One Year . . .We made it!

I can’t believe my miracle baby is a year old today. The past 52 weeks have been an overwhelming, challenging, growth-filled experience.  I have struggled with my health, and I have had to accept several new diagnoses that I will have to deal with for the rest of my life.  I have struggled with my emotions, and I have had to deal with a deep sense of loss, disappointment, and an all-out war of hormones that raged inside my body for months after my baby was delivered so much earlier than we ever could have expected. However, I found a particular brand of strength within myself that I didn’t realize I had in me.  I have discovered a more meaningful relationship with God, with my spouse, and with myself.  While I was disappointed in a lack of support where I expected it, I received love and care from those that I couldn’t have guessed would be there for me if you asked me a year ago.

I have had the darkest moments in my life since having my sweet Ruby.  I still feel robbed of my entire third trimester and delivery.  It sounds crazy to my friends and family who have had “normal” birth experiences for me to say that I wish I knew what it feels like to go in to labor.   Being pregnant, growing a child in your body, and then giving birth is a complete experience, but I didn’t get to complete it.  I woke up and had a baby when I was still expecting to be pregnant for two more months!  And the guilt – the reason Ruby had to come early was because of me and my body’s inability to function for both of us.  I looked at my baby in the NICU for the first time, hooked up to a feeding tube with a teeny, tiny diaper folded over her tummy, after days of not seeing her and felt like such a failure.  How could my body do this to me?!  To us?! I finally understand now that I can’t blame myself.  This horrible, effed up disease has no rhyme or reason, and it could happen to anyone.  It does not discriminate on age, weight, race, health, prenatal care, or genetics.  Experts have been studying this disease since the 70’s and are nowhere closer to have an answer than they were then. I have found support in groups of women who have lost their babies because of HELLP syndrome.  The founder of one of the groups I am in passed away recently from long-term damage to her heart from HELLP.  I’ve been diagnosed with hypothyroidism and hypertension, two diseases that are a direct effect of the HELLP Syndrome.  I will have to be on medication for the rest of my life.  Imagine the aggression of an illness that kills its victims within 36 hours of diagnoses – if it’s even diagnosed properly – that is HELLP syndrome.
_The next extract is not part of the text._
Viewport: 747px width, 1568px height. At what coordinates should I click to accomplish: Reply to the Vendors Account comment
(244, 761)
The Good News:  what doesn’t kill you makes you stronger.  But healing takes time.  My body has made a full recovery, my long-term illnesses are completely controlled with medication, and even though they had to cut through one of my tattoos to take out my baby, they sewed me back up with such expert precision that my scar is not even visible.  Ruby experienced a brain bleed at birth, which is pretty standard when you have a premature baby.  It’s basically caused from a pre-term baby trying to adjust to life outside the womb before they are physically equipped to do so. Ruby’s doctors were so confident that it was healed that at her six month visit they didn’t even see the need for another scan.
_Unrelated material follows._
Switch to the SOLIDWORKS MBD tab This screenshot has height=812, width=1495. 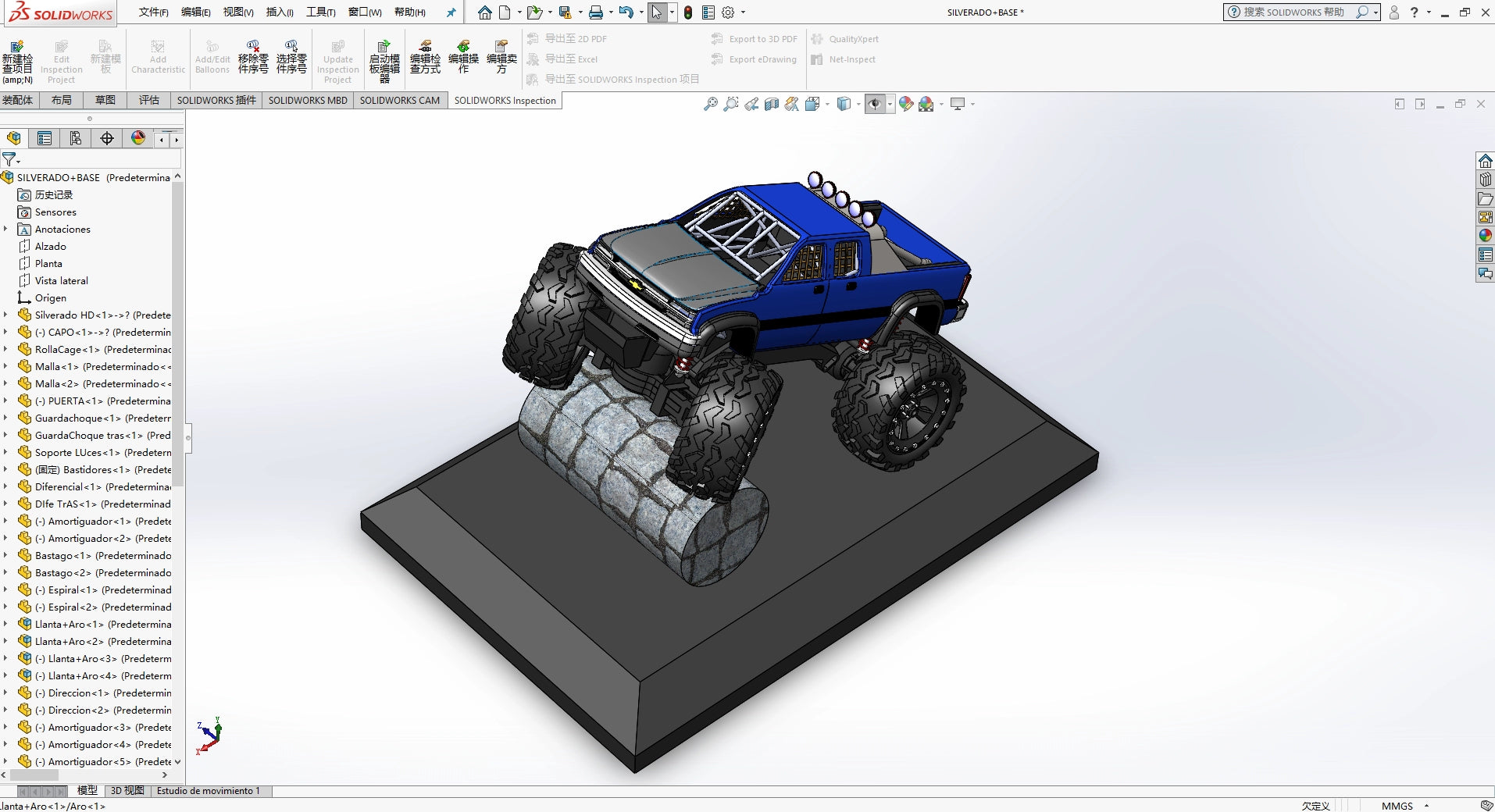pos(308,100)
Our dreams of having a sibling for Ruby had to go on the back burner after everything our little family has gone through.  My medical team was not able to make a recommendation about more children until recently – and now that I’ve been cleared, they all agree that it shouldn’t be a problem for us to try again for another baby once we feel ready.  Emotionally, I still want to do a little bit more healing before we head down that road again. We are making great progress as a family!  Terra and I have both laughed and said “If we can make it through that experience, I think we can make it through anything!”